Well WP-Poll served well for quite some time, although it occasionally had some quirks. It never really did like the sidebars on themes, or at least the 3 column themes seemed to confuse it too much. Worse, the fact that it is AJAX meant on a hardened site that a user that wasn’t logged in could not vote, so the combination of the two really just made it all confusing and frustrating. It looks like it is time for a replacement.
For WP-Poll, I see no workaround for the column issue, and it is even worse that it doesn’t try to display an error. Even if I did find a workaround for that, the whole sidebar thing has almost gotten it scrapped to begin with. So, I tried out a couple of others. The reviews I initially saw of YOP Poll didn’t look all that exciting, but those reviews were quite old. I saw the ratings (4.9 out of 5 stars) and decided to give it a try. This really does look like it will do the job!
I tried it out locally, and even with the permissions set on wp-admin, it at least popped up an error box when I was not logged in. More technical details later on how I was able to modify the error boxes under the two conditions needed to prompt the user to login first.
It actually has another advantage. I’ve long considered that sometimes perhaps the answers I give to choose from might not be complete. YOP Poll allows users to add answers themselves, which I can see as a big advantage. Of course, this could lead to poll poisoning, but since they would have to be logged in, it is trivial enough to block their IP addresses.
There is also another feature I might take some time to play around with. Rather than simply posting that there is a new poll up, YOP Poll allows the poll to be embedded within a page (I assume a post would work as well). So, instead of saying there is a poll, I could actually display it within the post presumably. Also, poll results could be posted in another post after the poll was closed out. These are not my major concerns, and I did not test them, but they could be useful.
The biggest disadvantage is that all previous polls will be removed. Honestly, though, they are probably only as good as the timeframe within which they were given, as things in this world change so rapidly.

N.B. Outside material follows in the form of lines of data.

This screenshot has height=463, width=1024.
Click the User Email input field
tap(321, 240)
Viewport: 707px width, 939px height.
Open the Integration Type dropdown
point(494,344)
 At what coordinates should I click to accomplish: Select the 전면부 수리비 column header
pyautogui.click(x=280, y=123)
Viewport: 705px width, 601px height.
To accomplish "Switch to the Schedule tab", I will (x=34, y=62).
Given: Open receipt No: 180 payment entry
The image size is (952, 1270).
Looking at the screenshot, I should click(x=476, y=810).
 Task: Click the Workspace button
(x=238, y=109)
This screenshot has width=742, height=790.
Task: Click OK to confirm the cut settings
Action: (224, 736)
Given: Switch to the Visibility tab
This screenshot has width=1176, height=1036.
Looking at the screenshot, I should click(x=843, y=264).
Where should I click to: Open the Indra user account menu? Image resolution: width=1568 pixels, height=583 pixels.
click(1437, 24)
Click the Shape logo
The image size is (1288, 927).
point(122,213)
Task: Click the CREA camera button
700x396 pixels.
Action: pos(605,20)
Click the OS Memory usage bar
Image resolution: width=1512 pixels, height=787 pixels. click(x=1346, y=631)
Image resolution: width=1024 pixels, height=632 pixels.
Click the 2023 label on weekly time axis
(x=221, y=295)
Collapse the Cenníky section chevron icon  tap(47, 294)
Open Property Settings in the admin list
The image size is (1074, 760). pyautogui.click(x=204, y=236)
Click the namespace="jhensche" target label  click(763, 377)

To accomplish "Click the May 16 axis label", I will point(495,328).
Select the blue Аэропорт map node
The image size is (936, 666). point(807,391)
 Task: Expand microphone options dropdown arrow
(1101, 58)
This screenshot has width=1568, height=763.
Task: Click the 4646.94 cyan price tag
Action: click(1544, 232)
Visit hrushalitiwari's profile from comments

When will this take place? There’s no time like the present! Expect changes to start rolling out today. I will put up the default poll so you can play with it and get the idea on the look and feel.
AJAX and Logging In
First of all, I don’t understand the entire layout of the AJAX piece of the WordPress puzzle. All of the security experts advise protecting the wp-admin directory, but then all AJAX actions break. Why is it even in there in the first place? If there truly is nowhere else to put it, then why is it assumed that normal users or even nonusers would be running it?
Still, that is the limitation that has to be dealt with for now. Unfortunately, it is the case where YOP Poll presents a rather generic box. I discovered, though, that there were several similarly worded errors in a JavaScript file. By changing two lines of yop-poll-public.js, I was able to handle both the vote and view results cases by asking if they had logged in yet:
197c197
< alert('An error has occured!');
---
> alert('An error has occured! Did you login yet?');
336c336
< alert('An error has occured!');
---
> alert('An error has occured! Did you login yet?');
The problem with doing this, obviously, is that any updates to the plugin are likely to overwrite these changes, so they will have to be carefully vetted and managed (and an emergency copy of the file kept around just in case).
Until something changes, however, this is a reasonably small change to accommodate the functionality.
Once this is rolled out, and I have verified that it is working like I intend it to work, I will contact YOP to provide feedback.